→ Job: Return each of the following rows word for word, without the pictures.
* START *
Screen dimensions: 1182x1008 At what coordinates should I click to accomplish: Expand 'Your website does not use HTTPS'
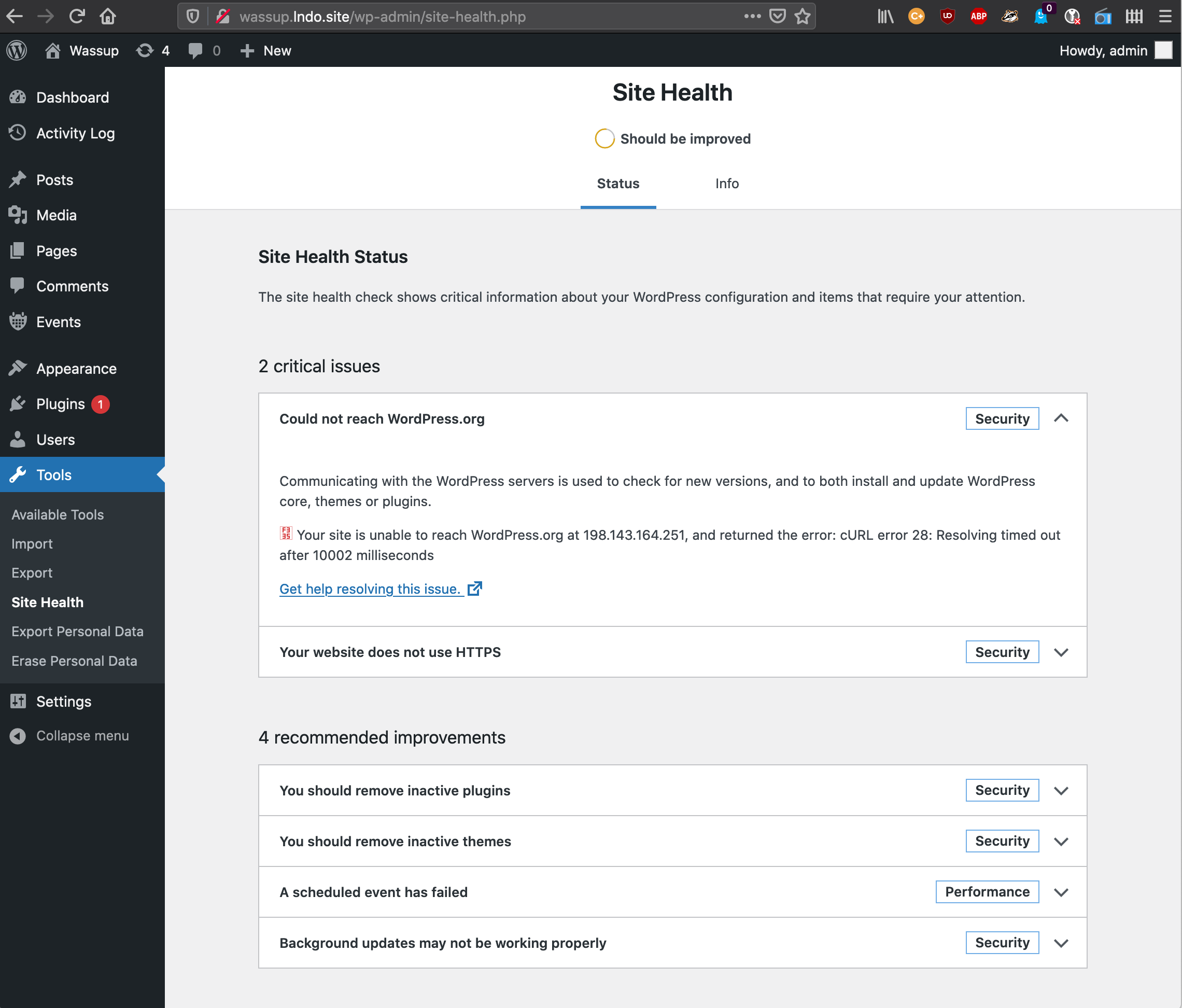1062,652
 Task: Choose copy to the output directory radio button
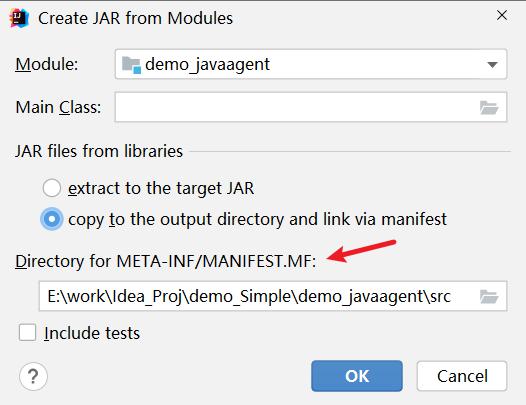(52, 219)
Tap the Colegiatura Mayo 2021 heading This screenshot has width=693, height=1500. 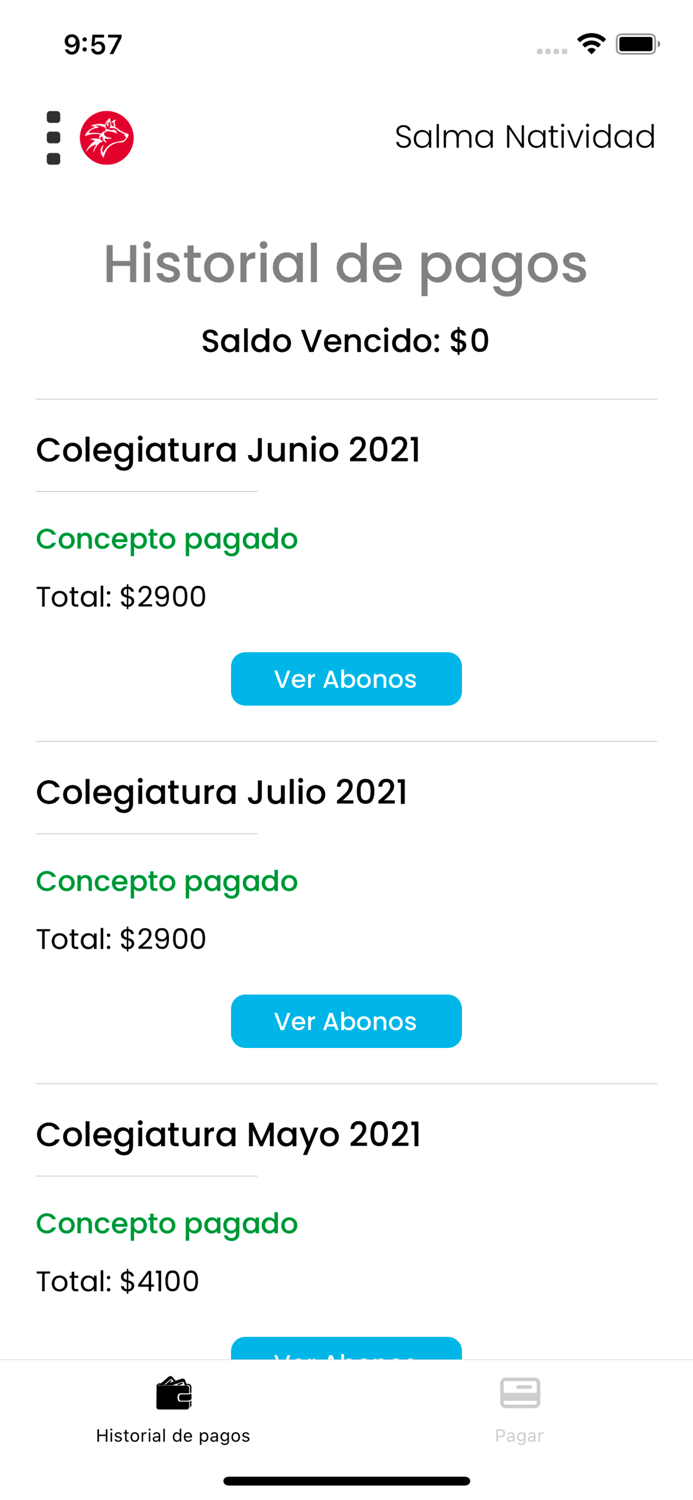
* END *
→ Problem solution:
Screen dimensions: 1182x1008 At what coordinates should I click to accomplish: Expand 'Your website does not use HTTPS'
1062,652
 Task: Choose copy to the output directory radio button
(52, 219)
Tap the Colegiatura Mayo 2021 heading This screenshot has width=693, height=1500. 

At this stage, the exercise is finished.